Has the Bat Mitzvah become Orthodox?
I recently received a call from a woman who was converted more than two decades ago as an infant. Yes, the conversion was 100% halachic in a ceremony performed with the rabbinical court approval. In traditional society, someone who underwent conversion as a child was called back to the rabbinical court upon maturing to confirm their status. Unfortunately for this young woman – who lives a fully Jewish life – she was never called back to the rabbinical court.
You can probably guess what happened next.
When the woman went to open her marriage file, here in Israel, she was subjected to a barrage of questions related to her orthodox lifestyle. “Well,” she said, “are they trying to annul my conversion?” and she called me.
Somehow, my office at ITIM has become the “Go to” center for conversion annulments…
At first I explained to her that Jewish tradition doesn’t allow for this kind of thing. One is not allowed to remind a convert about their past, or persecute them for being a convert.
But then I decided to do something else.
I called one of the rabbis who was questioning her, and asked him what exactly he wanted to know.
“Oh. No problem,” said the rabbi. “I want to make sure she had a Bat Mitzvah.”

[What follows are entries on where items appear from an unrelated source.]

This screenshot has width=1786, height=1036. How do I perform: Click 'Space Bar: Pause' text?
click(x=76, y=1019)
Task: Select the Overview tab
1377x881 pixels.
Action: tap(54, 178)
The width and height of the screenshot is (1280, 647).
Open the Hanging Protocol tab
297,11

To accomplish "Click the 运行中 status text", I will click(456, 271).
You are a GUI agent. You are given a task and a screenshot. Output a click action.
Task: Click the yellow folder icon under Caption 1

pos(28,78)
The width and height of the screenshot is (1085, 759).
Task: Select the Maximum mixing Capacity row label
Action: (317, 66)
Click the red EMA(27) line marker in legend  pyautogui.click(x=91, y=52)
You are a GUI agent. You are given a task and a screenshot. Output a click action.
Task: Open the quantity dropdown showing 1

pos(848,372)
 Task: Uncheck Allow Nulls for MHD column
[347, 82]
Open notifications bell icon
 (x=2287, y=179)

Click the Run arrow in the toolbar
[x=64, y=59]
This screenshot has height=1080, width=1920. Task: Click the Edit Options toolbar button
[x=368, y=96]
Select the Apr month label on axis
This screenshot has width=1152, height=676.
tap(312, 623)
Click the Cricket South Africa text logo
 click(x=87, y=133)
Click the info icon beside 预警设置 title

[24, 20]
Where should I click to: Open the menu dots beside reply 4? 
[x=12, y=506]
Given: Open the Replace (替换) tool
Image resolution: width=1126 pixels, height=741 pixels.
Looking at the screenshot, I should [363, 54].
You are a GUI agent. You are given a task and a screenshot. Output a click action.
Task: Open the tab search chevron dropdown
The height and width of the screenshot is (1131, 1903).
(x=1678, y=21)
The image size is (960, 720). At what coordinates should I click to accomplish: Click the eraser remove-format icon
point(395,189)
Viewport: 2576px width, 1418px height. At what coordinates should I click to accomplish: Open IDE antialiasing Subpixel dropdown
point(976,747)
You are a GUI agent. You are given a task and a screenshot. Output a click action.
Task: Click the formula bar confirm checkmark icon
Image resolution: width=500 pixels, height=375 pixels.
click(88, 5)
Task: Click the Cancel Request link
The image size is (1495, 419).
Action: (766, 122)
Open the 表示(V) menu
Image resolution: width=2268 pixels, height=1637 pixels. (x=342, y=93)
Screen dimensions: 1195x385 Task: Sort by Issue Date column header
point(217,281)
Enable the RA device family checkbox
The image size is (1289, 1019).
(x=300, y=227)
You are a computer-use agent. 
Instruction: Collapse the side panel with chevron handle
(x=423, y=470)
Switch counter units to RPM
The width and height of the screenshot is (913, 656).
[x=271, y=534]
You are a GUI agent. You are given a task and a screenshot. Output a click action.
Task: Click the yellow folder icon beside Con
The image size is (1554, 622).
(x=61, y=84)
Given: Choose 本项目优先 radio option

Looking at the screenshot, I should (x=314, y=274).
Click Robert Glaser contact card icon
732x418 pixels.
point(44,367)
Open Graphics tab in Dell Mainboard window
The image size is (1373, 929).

I thought this was fascinating, and here’s my point. From a historical perspective, the Bat Mitzvah was first celebrated by Mordechai Kaplan’s daughter. At the time, Kaplan was developing his theories which would ultimately turn him from a Conservative Jew to a Reconstructionist Jew. Ironically, the Bat Mitzvah, which was the subject of a series of disparaging responsa in the 1950s and 1960s, has now become the marker by which a young girl leads an orthodox life. Half a century ago, rabbis were down on Bat Mitzvahs. Now, they can’t live without them.
Well, all’s well that ends well. The woman is now getting married through the rabbinate, thanks to the fact that the Orthodox now own Bat Mitzvahs. How times have changed.